Throughout this book, our first recourse when considering such matters has been to the example of the eye, although it has, of course, been only a representative of the large set of organs that are too complex and well designed to have come about by chance. Only natural selection, I have repeatedly argued, even comes close to offering a plausible explanation for the human eye and comparable organs of extreme perfection and complexity. Fortunately, Dover has explicitly risen to the challenge, and has offered his own explanation of the evolution of the eye. Assume, he says, that 1,000 steps of evolution are needed to evolve the eye from nothing. This means that a sequence of 1,000 genetic changes were needed to transform a bare patch of skin into an eye. This seems to me to be an acceptable assumption for the sake of argument. In the terms of Biomorph Land, it means that the bare-skin animal is 1,000 genetic steps distant from the eyed animal.

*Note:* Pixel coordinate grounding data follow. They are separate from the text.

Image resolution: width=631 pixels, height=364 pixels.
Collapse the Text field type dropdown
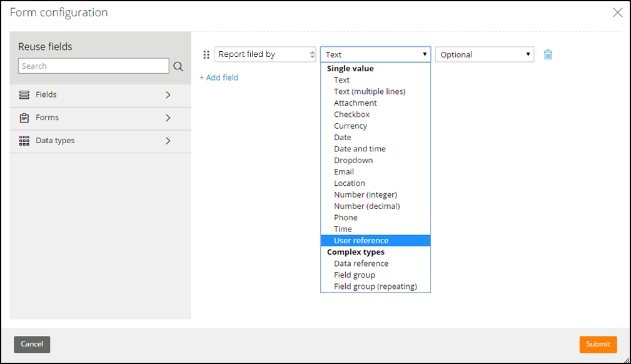375,54
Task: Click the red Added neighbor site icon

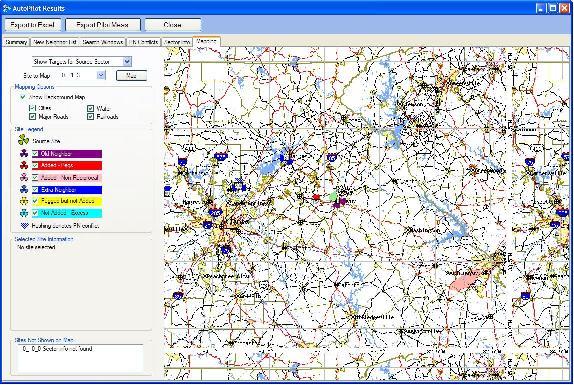Action: click(24, 165)
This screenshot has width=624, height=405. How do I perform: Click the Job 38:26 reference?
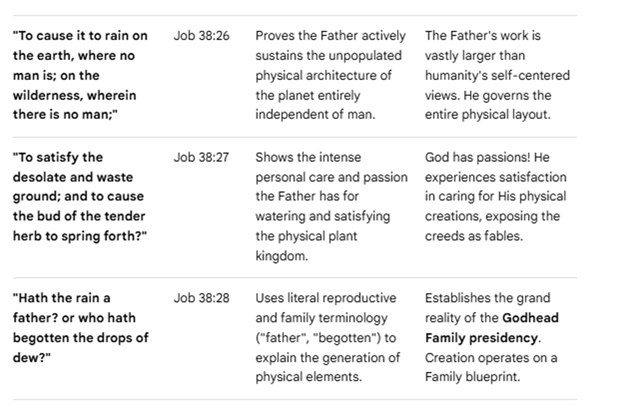[201, 35]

Now, how do we account for the fact that just the right set of 1,000 steps were taken to result in the eye as we know it? Natural selection’s explanation is well known. Reducing it to its simplest form, at each one of the 1,000 steps, mutation offered a number of alternatives, only one of which was favoured because it aided survival. The 1,000 steps of evolution represent 1,000 successive choice points, at each of which most of the alternatives led to death. The adaptive complexity of the modem eye is the endproduct of 1,000 successful unconscious ‘choices’. The species has followed a particular path through the labyrinth of all possibilities. There were 1,000 branch-points along the path, and at each one the survivors were the ones that happened to take the turning that led to improved eyesight. The wayside is littered with the dead bodies of the failures who took the wrong turning at each one of the 1,000 successive choice points. The eye that we know is the endproduct of a sequence of 1,000 successful selective ‘choices’.

That was (one way of expressing) natural selection’s explanation of the evolution of the eye in 1,000 steps. Now, what of Dover’s explanation? Basically, he argues that it wouldn’t have mattered which choice the lineage took at each step: it would retrospectively have found a use for the organ that resulted. Each step that the lineage took, according to him, was a random step. At Step 1, for example, a random mutation spread through the species. Since the newly evolved characteristic was functionally random, it didn’t aid the animals’ survival. So the species searched the world for a new place or new way of life in which they could use this new random feature that had been imposed upon their bodies. Having found a piece of environment that suited the random part of their bodies, they lived there for a while, until a new random mutation arose and spread through the species. Now the species had to scour the world for a new place or way of life where they could live with their new random bit. When they found it. Step 2 was completed. Now the Step 3 random mutation spread through the species, and so on for 1,000 steps, at the end of which the eye as we know it had been formed. Dover points out that the human eye happens to use what we call ‘visible’ light rather than infrared. But if random processes had happened to impose an infrared sensitive eye upon us, we would, doubtless, have made the most of it, and found a way of life that exploited infrared rays to the full.